When you invest, you want to buy low and sell high—but what if you could buy low in the morning and sell high in the afternoon? What if you could find some way to find out when stocks will go up, and buy them before they do?
This is the allure of daytrading, and it has caught millions of people worldwide in its trap. And a trap it is; while stories of daytraders making millions of dollars spread quickly, they’re often just plain not true.
But they’re captivating, which is why they spread in the first place. When a high school student claimed to have earned $72 million daytrading, it quickly caught fire on every media outlet you could imagine. Then it turned out to be completely untrue.
Still, others claim to make a lot of money daytrading stocks, and they brag about their performance to just about anyone who will listen. More frequently, they will tell people that they can teach them how to make a lot of money daytrading—for a fee. Instead of asking why someone who can make money whenever they want by daytrading needs to sell their trading system to others, many get intoxicated with the money-for-nothing sales pitch and waste a lot of money pursuing a system that touts itself as failsafe. In the end, most of them lose money, while the lucky ones may find they just barely break even or earn about what a long-term investing strategy would have earned.
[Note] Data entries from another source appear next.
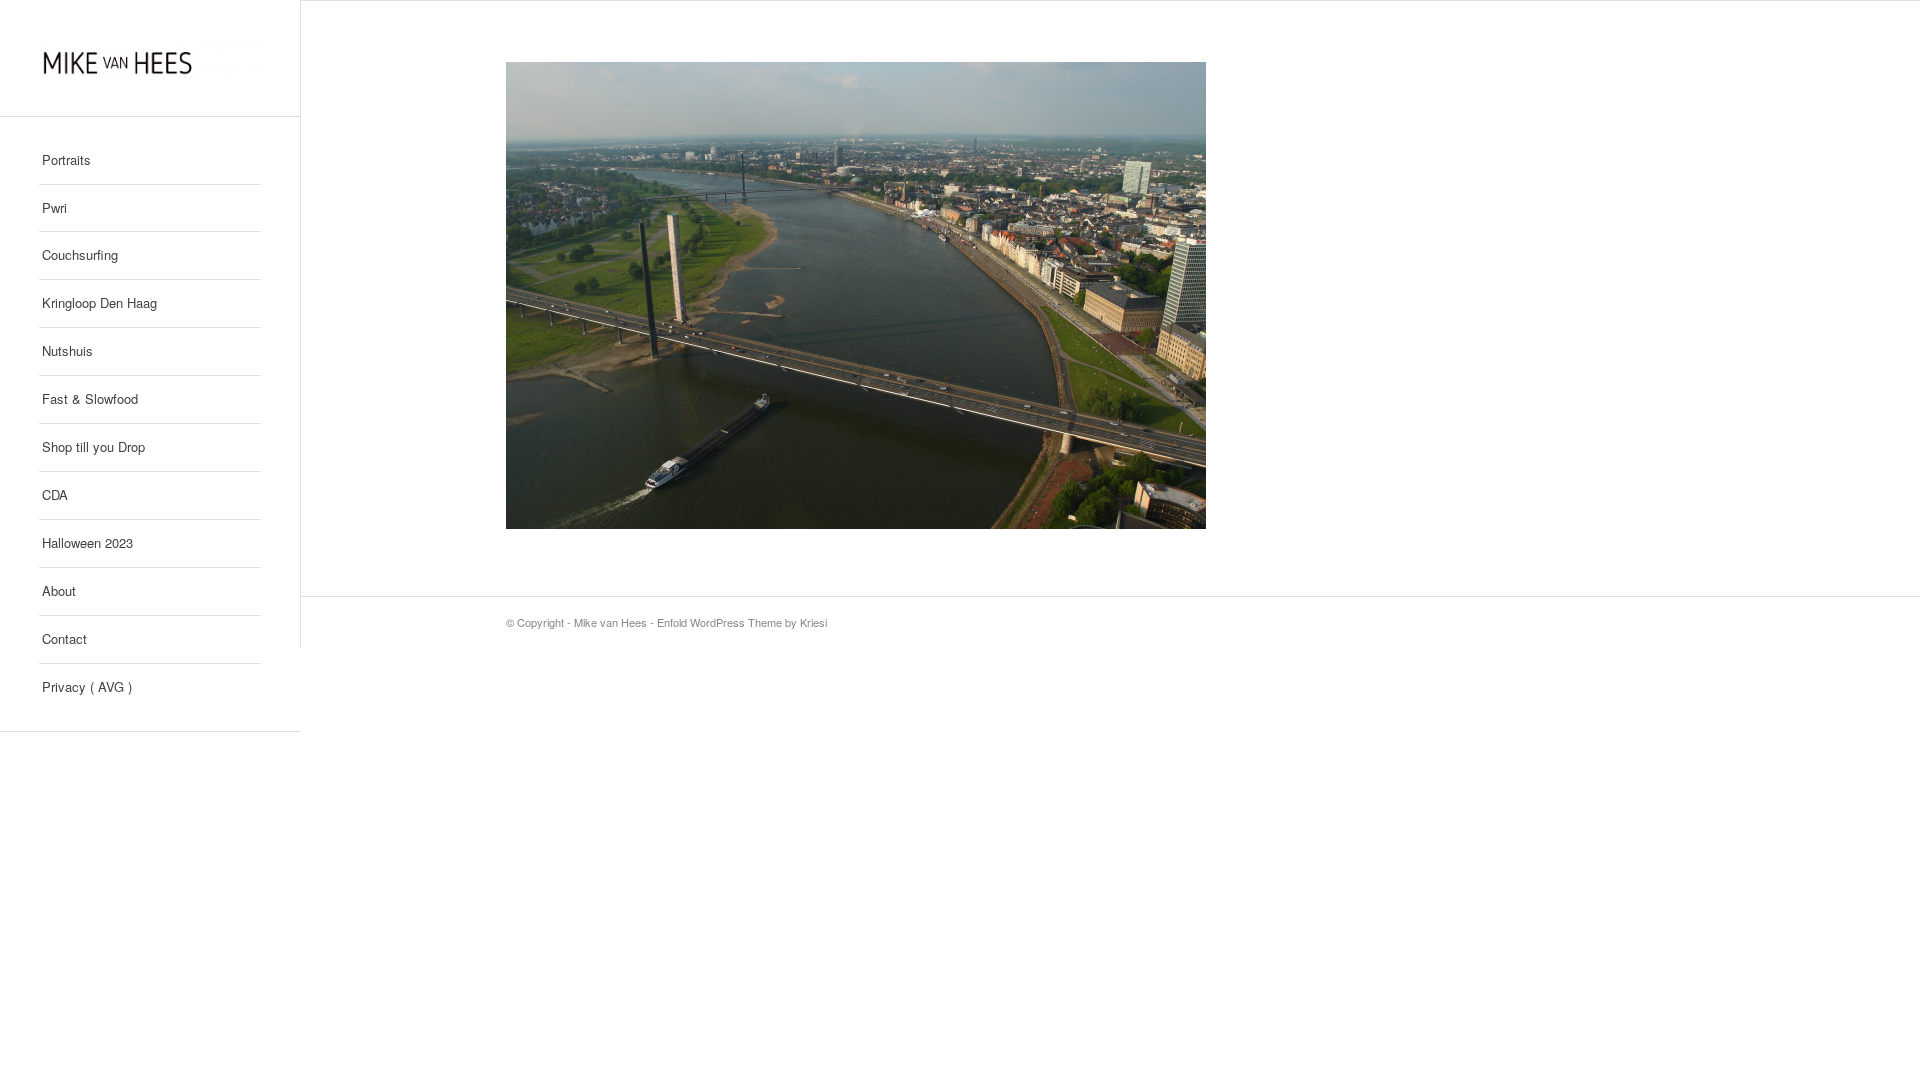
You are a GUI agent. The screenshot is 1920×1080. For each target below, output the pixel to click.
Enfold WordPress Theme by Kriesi (742, 622)
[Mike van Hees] (150, 58)
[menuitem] (150, 161)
Daytrading doesn’t work—but why not?
The Goal of Daytrading
The idea of daytrading is simple: you buy shares, wait a few minutes or hours, and then sell those shares back at a premium. The problem with this strategy is that it doesn’t always work; there’s no way to tell when shares will go up or down. Some claim to have a system that can predict this, but no academic study has proven these systems to be reliable or accurate at all. In reality, buying shares in the hopes of selling them at a higher price later in the day is more like gambling than investing.
This is why the Securities and Exchange Commission warns against daytrading, noting that it isn’t illegal or unethical, but often involves “severe financial losses.” The few successful daytraders out there readily admit that their first few years of trading involved heavy losses, which took them a long time to recover from.
The risk of daytrading is not limited to just losing a lot of money quickly. Daytrading is a labor-intensive and stressful activity. Daytraders use a variety of tools to make their trades, and they will spend hours at their desk in front of several monitors staring at charts and waiting for the move that they’ve bet on. Sometimes it happens and sometimes it doesn’t; when it doesn’t, money is lost. When it does, money is made. The job of the daytrader is to make sure they get it right more often than they get it wrong, which requires a lot of energy, focus, time, and a bit of luck.
The Long-Term Alternative
It’s for this reason that Warren Buffet warns against trading at all. From Buffett’s point of view it makes little sense to spend so much time and effort into short-term trading, which will likely lose money anyway, when you can simply put your money in a good, profitable company, and let it grow in value over time without having to think about it.
Studies have supported Buffett’s viewpoint. Brokerage firm Fidelity Investments once did a study on which of their clients made the most money, and the conclusion was clear: those who traded the least made the most money. When a former Fidelity employee shared this anecdote to asset manager Barry Ritholtz, he was unsurprised. He had seen several investment accounts remain untouched for a decade or more that had outperformed more during that period than in periods when the same account was more actively managed.